Running a typical 30 cm Silicon wafer composed of circuits requires 6-600 UPW of water. Therefore, a 40,000 wafer factory a month can spend on one day all the water a village of 60,000 inhabitants needs in one year.
By the way, the microchip industry is as energy-intensive as it is in water. In China Water Risk calculations, a single factory can swallow between 30 and 50 Megawatts of electricity enough to satisfy a small city.
It is true that this industry has also improved in water management for needs, reusing the same water, etc. But Kurt Cobbe commented that the Bloomberg agency, which has hardly any ecologist, has given the data that in the global semiconductor Taiwan Semiconductor Manufacturing Company consumes in one day 156,000 tons of water, 10% of the region's total water that has the main aroma.

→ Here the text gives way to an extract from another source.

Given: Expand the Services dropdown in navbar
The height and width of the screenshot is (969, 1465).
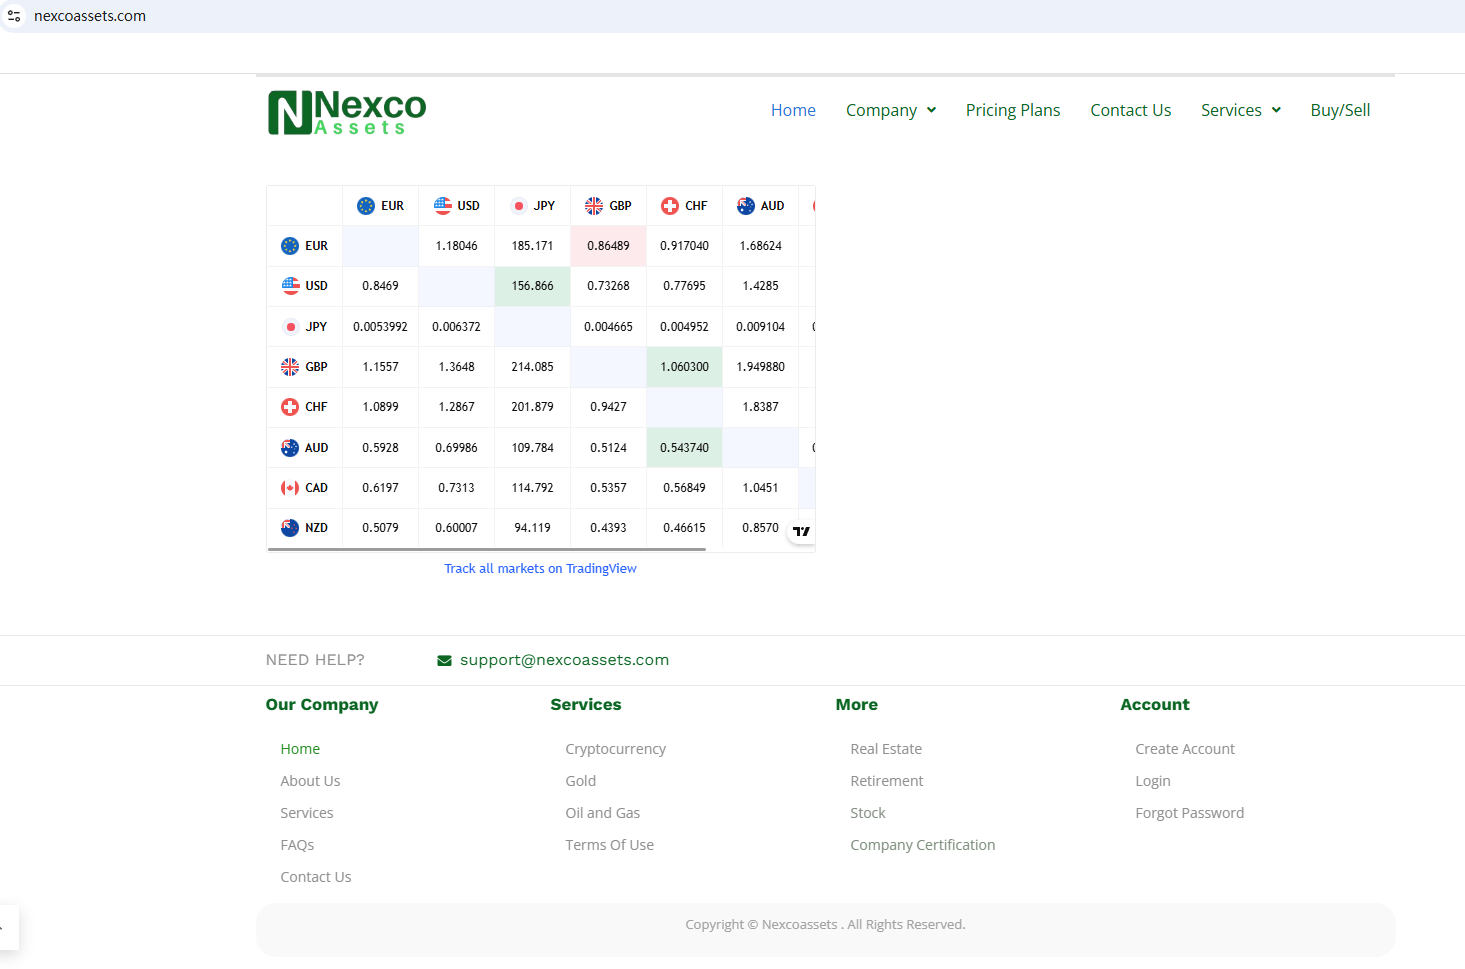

Taiwan has been able to produce chips at prices and quality without competition and has been outsourced to Taiwanese by leading global companies in new technologies and electronics. Now, however, the headaches that automotive uses in the West have shown the weakness of the global chain accustomed to working ‘just-in-time’.The system works, yes... until it stops.
“Taiwan’s aridity – says Kurt Cobbek – shows what can happen when several risks come together: climate change, concentration of vital industry in a graphic space, subcontracting, international tensions and weak supply chains.”